→ **DOKUMEN SUMBER**:
____
Hari Radio Nasional diperingati setiap 11 September. Radio Republik Indonesia pun sudah berusia 76 tahun. Romantisme radio menjadi kristal ingatan pada peran pentingnya dalam narasi perjuangan kemerdekaan.
Oleh
Arita Nugraheni
·5 menit baca
Hari Radio Nasional tepat diperingati pada hari ini sebagai penanda berdirinya Radio Republik Indonesia (RRI) 76 tahun silam. Romantismenya kini merupakan kristal ingatan pada peran penting radio dalam narasi perjuangan kemerdekaan.
Sejarah radio di Indonesia dimulai dengan berdirinya Bataviaasche Radio Vereeniging (BRV) atau Batavia Radio Society pada 16 Juni 1925. BRV diperdengarkan di Hindia Belanda dan menandai sejarah lahirnya keajaiban intimasi insan manusia yang terpisah jarak.
Kemunculannya di Hindia Belanda hanya enam tahun setelah siaran musik pertama di dunia mengudara. Dalam rentetan sejarah radio, BRV lahir 19 tahun kemudian setelah Reginald Aubrey Fessenden melakukan siaran radio pertama pada 24 Desember 1906.
Dapat pula dikatakan bahwa radio pertama di Indonesia hadir 29 tahun setelah cikal bakal teknologi radio ditemukan oleh Guglielmo Marconi pada 1896.
Radio di Hindia Belanda mulai bersemi pada 1930-an. Jennifer Lindsay dalam Making Waves: Private Radio and Local Identities in Indonesia (1997) menyebut babak awal radio di Indonesia ditandai dengan penggunaan radio sebagai media yang fokus pada diseminasi budaya dan hiburan dengan dominasi program musik. Tidak hanya radio milik pemerintah, namun juga radio swasta.
BRV sendiri menjadi kanal resmi pemerintah Hindia Belanda dan berubah nama menjadi Nederlands Indische Radio Omroep Maatschappij (NIROM). NIROM mengalokasikan 80 persen durasi mengudara untuk siaran musik, di mana tiga perempatnya merupakan siaran rekaman gramofon. Pemerintah membatasi penyiaran terkait isu politik dan agama.
Sementara itu, kemunculan radio swasta ditandai dengan merekahnya Radio Ketimoeran. Radio ini mengusung acara musik lokal yang kala itu mengiringi perkembangan musik Indies. Diperkirakan ada sepuluh ribu cakram dari rekaman musik Indies untuk pasar di Hindia Belanda dan Melayu.
Radio Ketimoeran juga menyiarkan suara dari pertunjukkan langsung seperti gamelan. Menyiarkan musik sendiri ini menjadi bagian dari “misi peradaban”. Lingkungan kerajaan pun mulai membuka seni keraton untuk diperdengarkan lebih luas.
Mangkunegaran dan Yogyakarta disebut “mendemokrasikan” seni mereka untuk dapat dinikmati publik luas. Radio menawarkan sensasi kedekatan antara penghibur dan pendengar yang dipisahkan jarak.
____
→ **BAGIAN DATA**:
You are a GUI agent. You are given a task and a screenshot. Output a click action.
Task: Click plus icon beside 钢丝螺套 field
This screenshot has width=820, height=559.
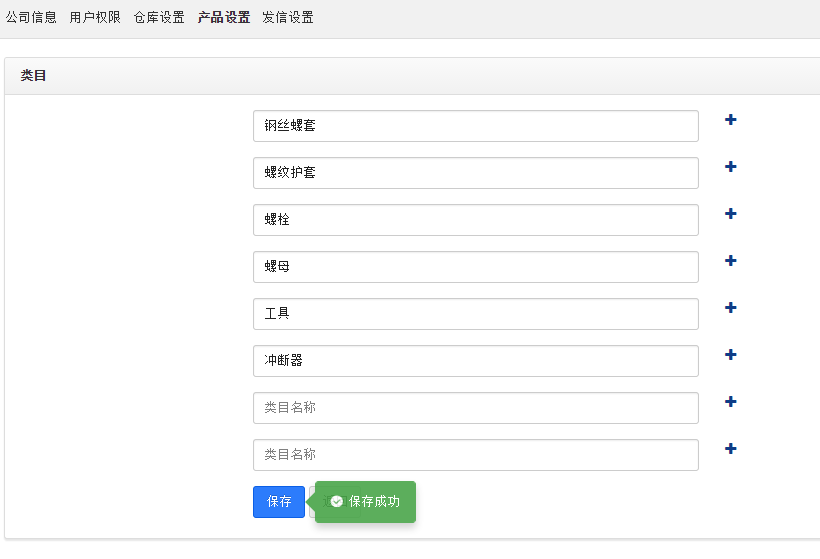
____
→ **PETUNJUK PENGERJAAN**:
• A. Cetak bagian dari artikel tentang sejarah radio di Indonesia, mulai dari "Mangkunegaran dan Yogyakarta" dan berakhir pada "yang dipisahkan jarak.".
• B. Sebutkan semua nama orang yang tercantum dalam artikel tentang sejarah radio di Indonesia.

→ **HASIL LATIHAN**:
• A.
Mangkunegaran dan Yogyakarta disebut “mendemokrasikan” seni mereka untuk dapat dinikmati publik luas. Radio menawarkan sensasi kedekatan antara penghibur dan pendengar yang dipisahkan jarak.

• B. Arita Nugraheni, Reginald Aubrey Fessenden, Guglielmo Marconi, Jennifer Lindsay